The input.
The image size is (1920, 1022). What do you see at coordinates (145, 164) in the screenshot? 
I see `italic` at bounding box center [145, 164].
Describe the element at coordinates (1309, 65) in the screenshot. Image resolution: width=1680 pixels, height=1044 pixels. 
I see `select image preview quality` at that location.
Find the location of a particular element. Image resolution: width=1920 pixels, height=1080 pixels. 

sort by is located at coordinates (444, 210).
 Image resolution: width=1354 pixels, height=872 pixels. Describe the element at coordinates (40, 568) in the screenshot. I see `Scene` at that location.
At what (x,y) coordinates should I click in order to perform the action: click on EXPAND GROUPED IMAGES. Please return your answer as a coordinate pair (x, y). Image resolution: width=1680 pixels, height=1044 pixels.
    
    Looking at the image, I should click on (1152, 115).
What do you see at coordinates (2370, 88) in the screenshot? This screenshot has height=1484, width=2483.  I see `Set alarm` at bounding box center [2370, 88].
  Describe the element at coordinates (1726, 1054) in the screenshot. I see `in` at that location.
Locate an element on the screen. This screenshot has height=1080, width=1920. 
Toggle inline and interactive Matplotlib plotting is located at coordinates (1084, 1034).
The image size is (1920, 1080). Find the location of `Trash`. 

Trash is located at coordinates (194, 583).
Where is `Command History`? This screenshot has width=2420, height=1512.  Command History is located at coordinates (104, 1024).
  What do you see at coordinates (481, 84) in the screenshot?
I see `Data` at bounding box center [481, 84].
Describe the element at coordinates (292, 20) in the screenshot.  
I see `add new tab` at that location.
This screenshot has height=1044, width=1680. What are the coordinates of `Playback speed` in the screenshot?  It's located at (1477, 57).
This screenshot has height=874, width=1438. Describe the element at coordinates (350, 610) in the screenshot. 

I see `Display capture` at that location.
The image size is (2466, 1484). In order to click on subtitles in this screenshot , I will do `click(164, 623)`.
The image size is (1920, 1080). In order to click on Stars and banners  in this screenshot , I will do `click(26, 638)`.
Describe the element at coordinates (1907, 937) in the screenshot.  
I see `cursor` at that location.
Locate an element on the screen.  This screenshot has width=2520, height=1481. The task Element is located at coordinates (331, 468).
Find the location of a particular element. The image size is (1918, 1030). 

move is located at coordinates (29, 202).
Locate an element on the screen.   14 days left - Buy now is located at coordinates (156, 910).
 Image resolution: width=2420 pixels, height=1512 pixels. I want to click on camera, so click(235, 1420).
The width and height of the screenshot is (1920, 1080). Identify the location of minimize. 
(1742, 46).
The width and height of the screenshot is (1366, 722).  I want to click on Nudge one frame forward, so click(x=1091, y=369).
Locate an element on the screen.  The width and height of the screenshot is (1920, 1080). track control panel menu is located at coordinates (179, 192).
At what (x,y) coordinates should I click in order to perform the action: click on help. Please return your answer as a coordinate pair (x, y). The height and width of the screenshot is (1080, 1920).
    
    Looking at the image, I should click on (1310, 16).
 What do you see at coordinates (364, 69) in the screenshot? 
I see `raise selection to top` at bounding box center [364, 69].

Your goal. Rewrite the records above, replacing every instance of "Locate an element on the screen" with "Identify an element on the screen" and leaving all other text unchanged.

Exercise output.
The image size is (1920, 1022). What do you see at coordinates (145, 164) in the screenshot? 
I see `italic` at bounding box center [145, 164].
Describe the element at coordinates (1309, 65) in the screenshot. Image resolution: width=1680 pixels, height=1044 pixels. 
I see `select image preview quality` at that location.
Find the location of a particular element. Image resolution: width=1920 pixels, height=1080 pixels. 

sort by is located at coordinates (444, 210).
 Image resolution: width=1354 pixels, height=872 pixels. Describe the element at coordinates (40, 568) in the screenshot. I see `Scene` at that location.
At what (x,y) coordinates should I click in order to perform the action: click on EXPAND GROUPED IMAGES. Please return your answer as a coordinate pair (x, y). Image resolution: width=1680 pixels, height=1044 pixels.
    
    Looking at the image, I should click on (1152, 115).
What do you see at coordinates (2370, 88) in the screenshot? This screenshot has height=1484, width=2483.  I see `Set alarm` at bounding box center [2370, 88].
  Describe the element at coordinates (1726, 1054) in the screenshot. I see `in` at that location.
Identify an element on the screen. This screenshot has height=1080, width=1920. 
Toggle inline and interactive Matplotlib plotting is located at coordinates (1084, 1034).
The image size is (1920, 1080). Find the location of `Trash`. 

Trash is located at coordinates (194, 583).
Where is `Command History`? This screenshot has width=2420, height=1512.  Command History is located at coordinates (104, 1024).
  What do you see at coordinates (481, 84) in the screenshot?
I see `Data` at bounding box center [481, 84].
Describe the element at coordinates (292, 20) in the screenshot.  
I see `add new tab` at that location.
This screenshot has height=1044, width=1680. What are the coordinates of `Playback speed` in the screenshot?  It's located at (1477, 57).
This screenshot has height=874, width=1438. Describe the element at coordinates (350, 610) in the screenshot. 

I see `Display capture` at that location.
The image size is (2466, 1484). In order to click on subtitles in this screenshot , I will do `click(164, 623)`.
The image size is (1920, 1080). In order to click on Stars and banners  in this screenshot , I will do `click(26, 638)`.
Describe the element at coordinates (1907, 937) in the screenshot.  
I see `cursor` at that location.
Identify an element on the screen.  This screenshot has width=2520, height=1481. The task Element is located at coordinates (331, 468).
Find the location of a particular element. The image size is (1918, 1030). 

move is located at coordinates (29, 202).
Identify an element on the screen.   14 days left - Buy now is located at coordinates (156, 910).
 Image resolution: width=2420 pixels, height=1512 pixels. I want to click on camera, so click(235, 1420).
The width and height of the screenshot is (1920, 1080). Identify the location of minimize. 
(1742, 46).
The width and height of the screenshot is (1366, 722).  I want to click on Nudge one frame forward, so click(x=1091, y=369).
Identify an element on the screen.  The width and height of the screenshot is (1920, 1080). track control panel menu is located at coordinates (179, 192).
At what (x,y) coordinates should I click in order to perform the action: click on help. Please return your answer as a coordinate pair (x, y). The height and width of the screenshot is (1080, 1920).
    
    Looking at the image, I should click on (1310, 16).
 What do you see at coordinates (364, 69) in the screenshot? 
I see `raise selection to top` at bounding box center [364, 69].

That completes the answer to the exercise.